Momenteel is er een aantal factoren bekend welke zorgen voor de onvoldoende remming van het DUX4 gen. Zo kan de lengte van het stuk DNA – waarin het DUX4 gen zit – een van deze factoren zijn: verkorting van dit stuk DNA kan zorgen dat het oprollen niet goed plaats kan vinden en dat er daardoor onvoldoende remming kan plaatsvinden. Een andere factor is een gebrek aan functioneel SMCHD1, welke normaal gesproken een belangrijke remmende rol speelt door het DNA rondom het DUX4 gen te voorzien van een remmend signaal, genoemd DNA-methylering.

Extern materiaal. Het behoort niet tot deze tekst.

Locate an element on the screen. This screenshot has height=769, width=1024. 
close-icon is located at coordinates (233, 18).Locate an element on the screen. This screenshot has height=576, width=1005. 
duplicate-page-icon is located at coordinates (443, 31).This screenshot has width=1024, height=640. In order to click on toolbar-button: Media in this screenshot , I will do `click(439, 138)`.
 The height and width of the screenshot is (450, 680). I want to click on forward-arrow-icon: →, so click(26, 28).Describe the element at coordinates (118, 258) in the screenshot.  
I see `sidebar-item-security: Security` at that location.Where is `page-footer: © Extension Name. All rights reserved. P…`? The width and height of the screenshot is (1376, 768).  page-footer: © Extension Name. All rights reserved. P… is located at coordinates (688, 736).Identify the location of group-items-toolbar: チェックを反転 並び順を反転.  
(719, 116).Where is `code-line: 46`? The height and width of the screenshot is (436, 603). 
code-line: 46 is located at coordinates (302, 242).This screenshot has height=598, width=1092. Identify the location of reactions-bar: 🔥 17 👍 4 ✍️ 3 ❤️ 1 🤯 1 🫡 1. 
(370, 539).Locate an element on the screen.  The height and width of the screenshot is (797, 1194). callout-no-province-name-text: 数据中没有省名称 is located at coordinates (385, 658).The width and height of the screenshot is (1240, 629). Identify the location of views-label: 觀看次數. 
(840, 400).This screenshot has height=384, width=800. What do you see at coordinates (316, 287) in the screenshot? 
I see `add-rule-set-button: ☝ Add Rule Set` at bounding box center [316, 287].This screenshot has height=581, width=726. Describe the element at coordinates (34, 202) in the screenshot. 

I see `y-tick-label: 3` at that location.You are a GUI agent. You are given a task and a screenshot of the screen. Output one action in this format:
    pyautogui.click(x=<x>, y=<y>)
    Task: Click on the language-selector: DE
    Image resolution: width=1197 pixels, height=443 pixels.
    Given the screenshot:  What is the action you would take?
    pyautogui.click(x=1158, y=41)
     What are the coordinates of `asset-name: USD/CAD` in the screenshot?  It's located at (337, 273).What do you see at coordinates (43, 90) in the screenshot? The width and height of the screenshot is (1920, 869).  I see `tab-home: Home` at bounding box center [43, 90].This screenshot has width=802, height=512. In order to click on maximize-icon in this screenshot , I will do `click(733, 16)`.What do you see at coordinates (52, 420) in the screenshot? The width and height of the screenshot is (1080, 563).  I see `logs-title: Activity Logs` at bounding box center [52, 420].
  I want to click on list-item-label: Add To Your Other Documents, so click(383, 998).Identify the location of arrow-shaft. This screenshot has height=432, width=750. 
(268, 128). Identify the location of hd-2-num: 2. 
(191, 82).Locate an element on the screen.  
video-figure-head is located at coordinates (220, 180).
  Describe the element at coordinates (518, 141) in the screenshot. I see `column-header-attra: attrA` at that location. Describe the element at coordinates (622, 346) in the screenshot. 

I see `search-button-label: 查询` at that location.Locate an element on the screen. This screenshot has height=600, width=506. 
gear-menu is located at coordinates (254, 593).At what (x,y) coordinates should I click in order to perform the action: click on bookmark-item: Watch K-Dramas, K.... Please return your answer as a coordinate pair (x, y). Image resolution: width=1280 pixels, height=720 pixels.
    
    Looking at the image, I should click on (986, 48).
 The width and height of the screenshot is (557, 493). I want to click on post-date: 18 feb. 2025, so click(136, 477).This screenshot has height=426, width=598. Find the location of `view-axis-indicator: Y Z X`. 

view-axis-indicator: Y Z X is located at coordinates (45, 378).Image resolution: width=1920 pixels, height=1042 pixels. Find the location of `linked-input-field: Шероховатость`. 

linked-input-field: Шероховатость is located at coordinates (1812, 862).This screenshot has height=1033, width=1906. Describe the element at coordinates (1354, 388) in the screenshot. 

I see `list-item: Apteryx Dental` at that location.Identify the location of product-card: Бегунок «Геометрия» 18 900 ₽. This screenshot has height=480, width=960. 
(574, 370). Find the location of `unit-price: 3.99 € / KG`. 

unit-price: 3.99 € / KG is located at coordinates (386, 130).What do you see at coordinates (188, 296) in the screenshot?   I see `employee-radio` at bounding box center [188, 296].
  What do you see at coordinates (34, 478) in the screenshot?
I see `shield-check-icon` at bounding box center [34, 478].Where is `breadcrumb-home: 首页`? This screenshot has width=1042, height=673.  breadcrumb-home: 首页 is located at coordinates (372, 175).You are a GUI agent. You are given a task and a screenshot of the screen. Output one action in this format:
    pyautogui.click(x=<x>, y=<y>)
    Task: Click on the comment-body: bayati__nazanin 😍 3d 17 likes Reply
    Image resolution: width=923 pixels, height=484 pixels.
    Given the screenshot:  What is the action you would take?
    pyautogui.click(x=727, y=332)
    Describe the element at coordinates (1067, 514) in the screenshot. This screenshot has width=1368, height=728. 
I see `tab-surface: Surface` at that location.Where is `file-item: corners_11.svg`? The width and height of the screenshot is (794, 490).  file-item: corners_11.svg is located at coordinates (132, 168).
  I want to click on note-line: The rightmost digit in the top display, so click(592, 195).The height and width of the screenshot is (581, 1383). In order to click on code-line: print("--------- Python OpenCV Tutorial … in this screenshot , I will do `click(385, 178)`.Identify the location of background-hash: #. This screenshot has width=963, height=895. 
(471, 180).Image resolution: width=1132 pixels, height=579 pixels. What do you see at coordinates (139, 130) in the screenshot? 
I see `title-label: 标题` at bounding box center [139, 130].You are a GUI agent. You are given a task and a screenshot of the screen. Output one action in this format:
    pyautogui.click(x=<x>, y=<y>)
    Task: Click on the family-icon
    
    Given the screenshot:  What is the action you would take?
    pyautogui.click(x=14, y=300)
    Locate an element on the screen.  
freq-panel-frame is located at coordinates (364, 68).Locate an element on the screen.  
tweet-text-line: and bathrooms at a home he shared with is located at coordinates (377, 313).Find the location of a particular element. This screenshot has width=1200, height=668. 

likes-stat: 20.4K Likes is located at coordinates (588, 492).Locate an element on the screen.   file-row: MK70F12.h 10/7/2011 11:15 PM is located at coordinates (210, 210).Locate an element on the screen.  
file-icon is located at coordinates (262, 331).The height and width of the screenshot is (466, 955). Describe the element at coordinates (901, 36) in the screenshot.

Binnen FSHD zijn er twee typen bekend, te weten FSHD1 en FSHD2. Beide typen zijn hetzelfde qua symptomen en worden beide veroorzaakt doordat DUX4 niet genoeg geremd kan worden. Het verschil zit echter in de manier waarop dit tekort aan remming van DUX4 ontstaat: Bij FSHD1 is het stuk DNA waar DUX4 in zit verkort, met als resultaat dat de oprolling en inpakking niet voldoende kan plaatvinden, leidend tot onvoldoende remming van DUX4. Bij FSHD2 is het desbetreffende stuk DNA niet perse verkort, maar is er een tekort aan een andere benodigde remmende factor, namelijk SMCHD1. FSHD1 komt ongeveer 20 keer vaker voor dan FSHD2, maar combinatievormen zijn ook mogelijk. FSHD kan ontstaan door overerving van de genetische defecten of door spontane mutaties in een nieuwe generatie. De kans op overerving van het genetische defect van FSHD1 is 50% in het geval van één gezonde ouder en één ouder met FSHD. De kans op overerving van FSHD2 is echter complexer en wordt momenteel geschat tussen 25% en 50%. Omdat de overerving van FSHD per situatie kan verschillen wordt aangeraden voor uw vragen naar een centrum voor erfelijkheidsadvisering te gaan.
Een belangrijk aspect van FSHD is dat de ziekte niet puur door de genetische achtergrond lijkt te ontstaan. Dit blijkt uit dat mensen met dezelfde genetische FSHD defecten zeer verschillende niveaus van spierverzwakking kunnen ondervinden. De kans dat, en de mate waarin men FSHD ontwikkelt hangt dus niet alleen af van welk DNA men heeft (genetica), maar ook hoe dit DNA wordt afgelezen (epigenetica).